I have about 20 of the same rule being blocked. My question is why were those two 'allowed'? MX over worked at that instant and let it through? Just curious more than anything - we're just getting probed and I'm blocking IPs as they come in. I do still wish we could setup a rule to shun IPs doing this kind of stuff.
I've seen this before when the attack is against a port/user that did not currently have a mapping through the MX.
I'd check and see if the details of the event show a PC or port that would have been active at the time, if there was no active flow, then the "attack" would have been denied at the firewall and recorded by IDS/IPS but it would have never been blocked at that level, as the firewall would've denied it first.

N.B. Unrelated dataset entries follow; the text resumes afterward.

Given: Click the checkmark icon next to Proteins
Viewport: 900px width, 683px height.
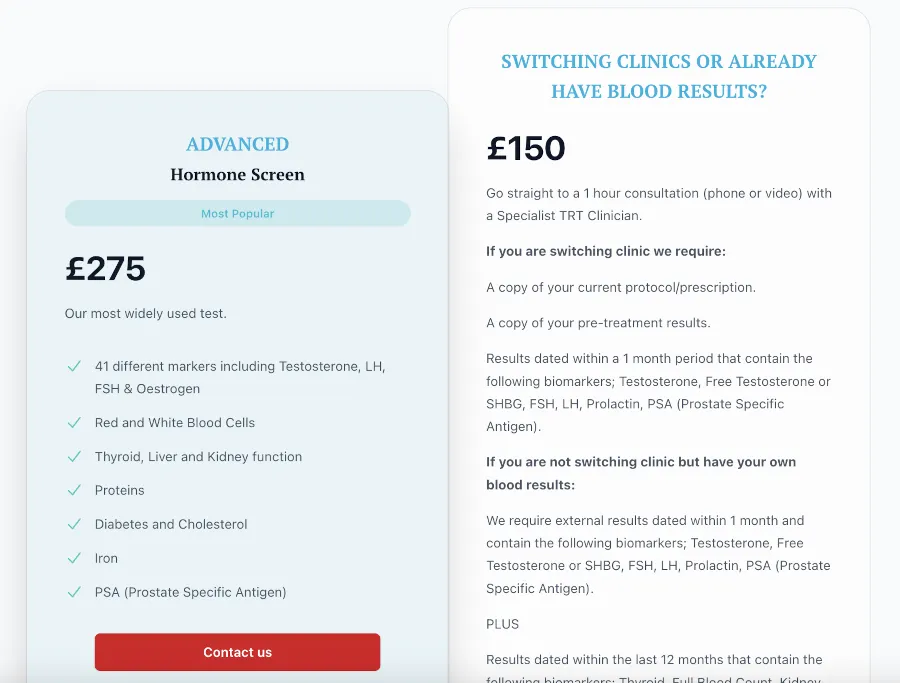Looking at the screenshot, I should tap(74, 491).
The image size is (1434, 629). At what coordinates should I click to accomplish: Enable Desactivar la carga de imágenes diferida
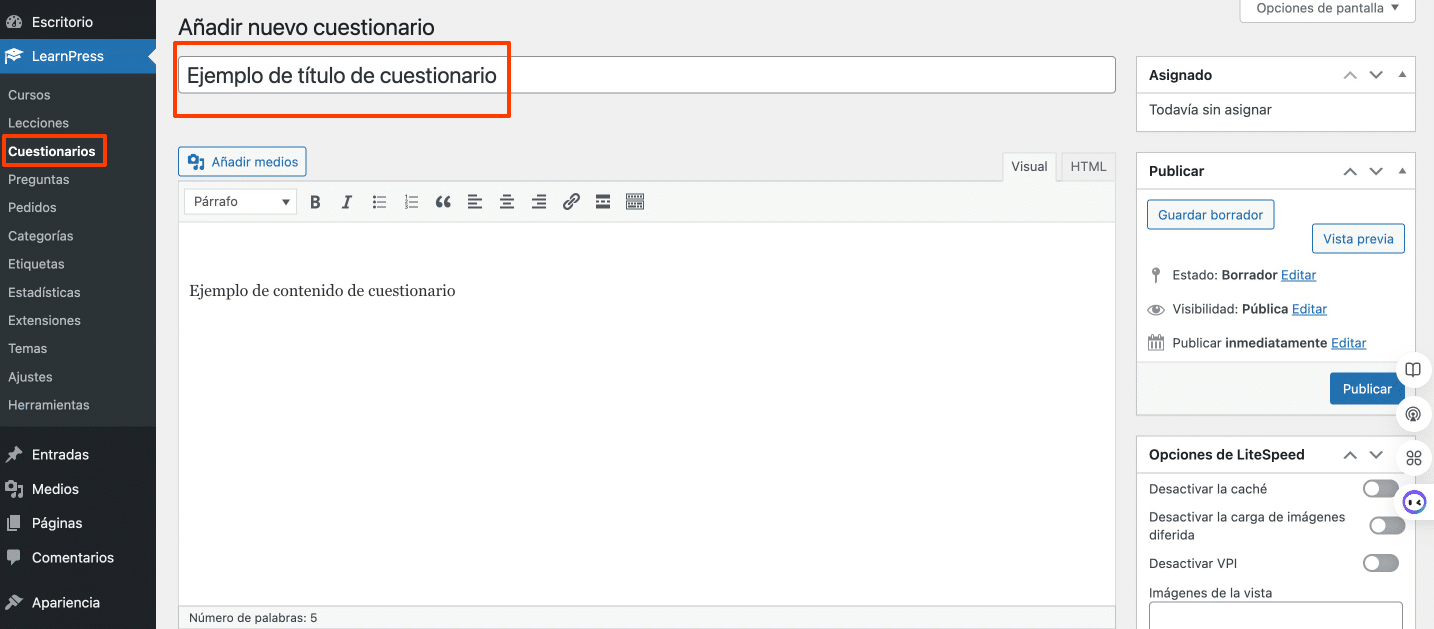pos(1386,526)
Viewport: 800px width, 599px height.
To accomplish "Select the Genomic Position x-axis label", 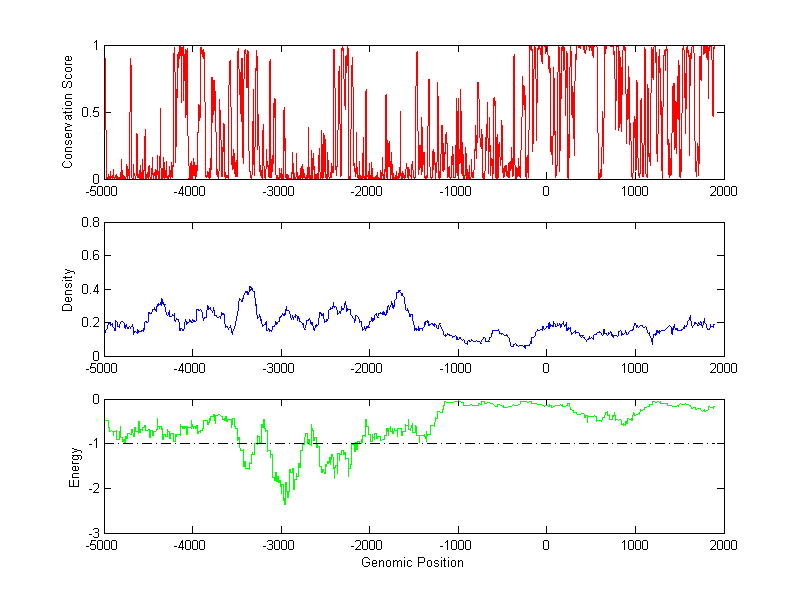I will point(413,563).
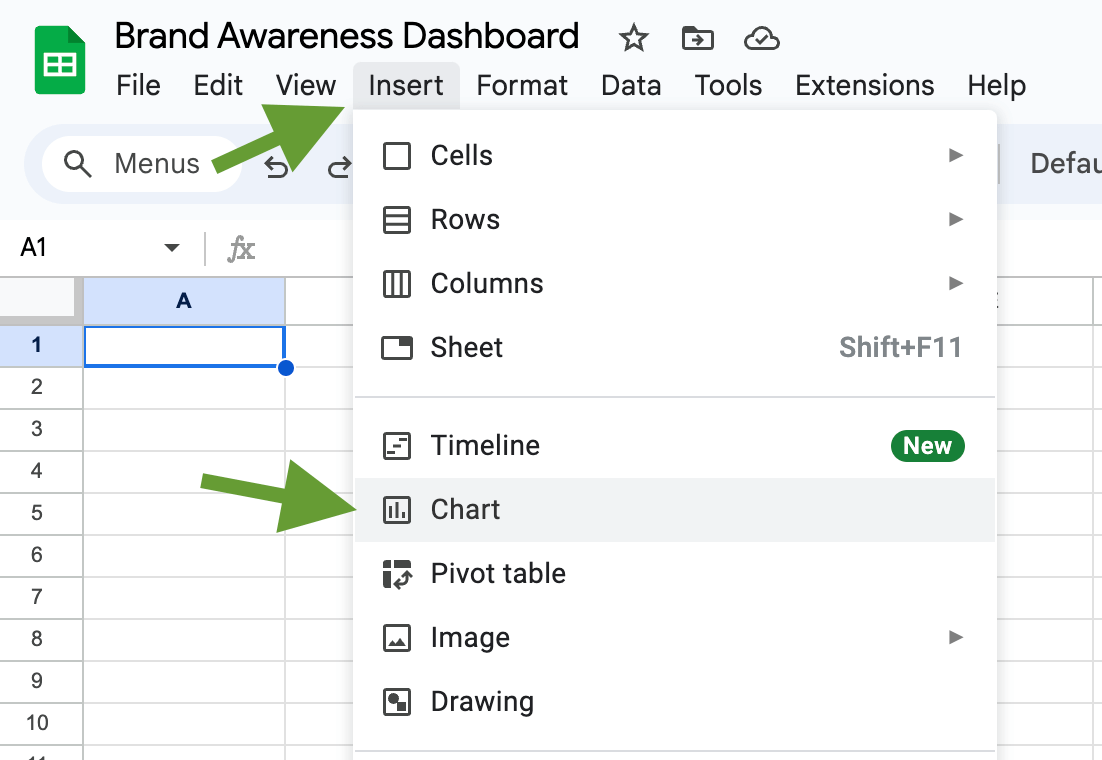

Not sure if that's happening here - there is a port/machine active. It's the same destination as the other events that were blocked. It's still happening today - 9 'blocked' with that same signature to the same destination, 1 'allowed' right in the middle of it.
Are the alerts in question being thrown by traffic directed to the MX's WAN/Public IP? If so, you're going to see "Allowed" as a decision, because the IDS sees and processes packets before the inbound firewall does.
If there are no port forwards, or other static NAT rules in place that permit that traffic, the IDS will alert that it's seen a payload matching a signature, and start waiting for additional traffic to drop. If no more comes - in this case, because the packet in question never gets a response because the inbound firewall dropped it - the IDS effectively cannot block any further traffic, so it notes it as Allowed.